Danny did some sight-seeing in Naples and bought a small silver bell inscribed “Capri.”

And he composed several letters, all censored, one to Doris and Warren. “I’m now somewhere in Italy,” he said. “I’m writing this on a big tin can in a pup tent.” 

He said that people in the States didn’t realize how lucky they were, that the towns there were filthy, with some parts had been bombed. People tried to exist in filthy, meager conditions, with ragged clothes and no shoes. Some had a starved ox or horse and a cart and would sell anything, even themselves, to survive. 

Danny had more training, about the “same kind of deal as Dale went through overseas before flying the first combat mission.” It certainly was keen to fly the P-38 again, he said. Their steel Marston Mat runways were slick in wet weather, and takeoffs and landings were made in a big spray of muddy water.

He owned an Italian-American dictionary, but the pilots had quite a time talking to the “Eyeties,” as he called them. A lot of locals knew more American than they did Italian.

“No, Mom, I didn’t go near where Don was.” Because his folks knew he’d started out in California and would take it for granted he’d end up in the Pacific, Dan tried to hint that he’d gone the opposite way, but his parents hadn’t caught on yet. 

He sure hoped they would get word about Dale soon, and that the Japanese would go through with their promise to send names of their prisoners, especially after reports of the uncivilized things they’d done to their POWs. 


Recently I got a note from a grandson of Harry Wold! He’s very interested in the stories about his grandfather and Danny Wilson.

Read more about Harry in of Chapter 32 of What Leora Never Knew: A Granddaughter’s Quest for Answers

19 comments

  1. It is so wonderful when you reach out and meet up with other information, isn’t it? I’m so glad Mr. Wold’s grandson contacted you.

  2. You know what I love about you, Joy? You bring history to life. Thank you. Remembering is everything and I think it’s the most beautiful way to honor those who served. xo! 💕

    • Can you imagine it crowded with soldiers (plus a few pilots), along with six P-38s? I think their wings were folded, but still, for a fighter plane, they’re “no small fly,” according to Dan Wilson. That what I tried to do when we visited. I enjoyed it that they let us have the run of the ship!

      • Sometimes they’d party disassemble the planes and put them in crates. Don’t know if they did that on the P-38, but it would take a lot of room on the ship. Sometimes I read how much stuff and people they put on board on of those ships, hard to imagine, but they did it.

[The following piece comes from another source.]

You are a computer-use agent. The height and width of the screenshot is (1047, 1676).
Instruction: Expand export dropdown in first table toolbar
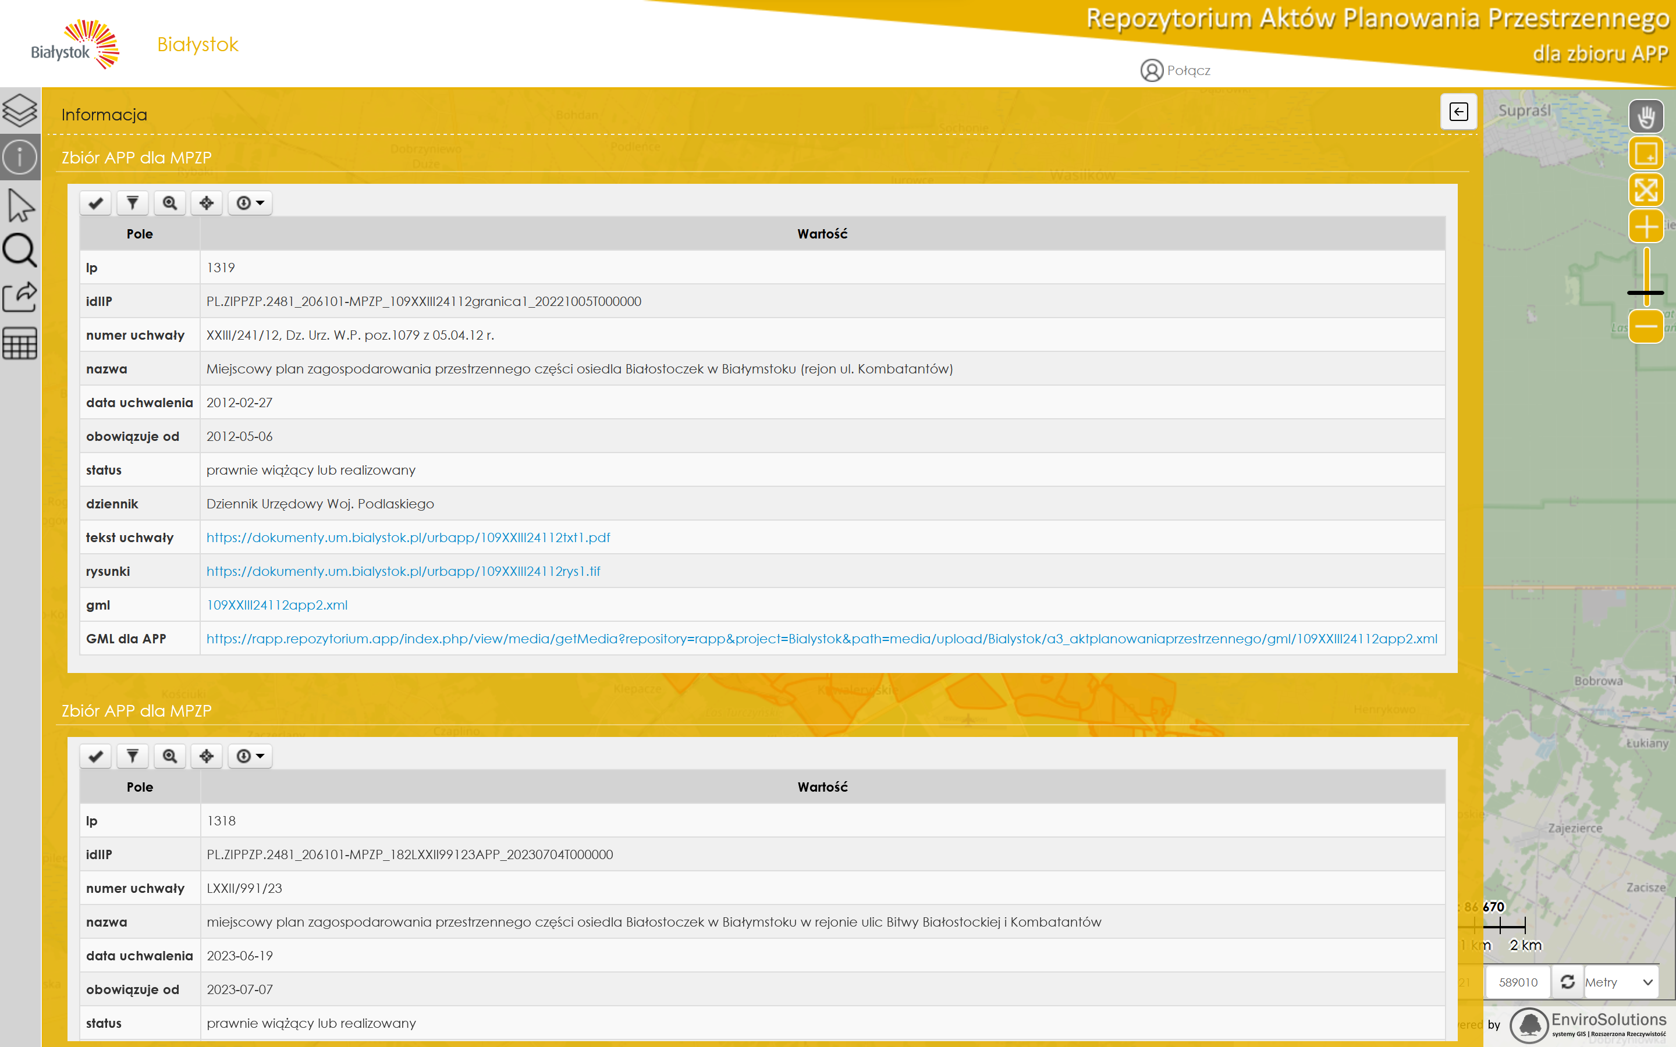(250, 203)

  3. I loved this excerpt, Joy. Danny’s description of Naples is not surprising to me. My mother grew up in Naples during that time, and for a while her seven siblings and her mother lived in a cave after her father (a pilot) died-presumably of cancer. I typically give books to family members during the holiday season, and then we share them. My husband will be getting these (chuckle, chuckle).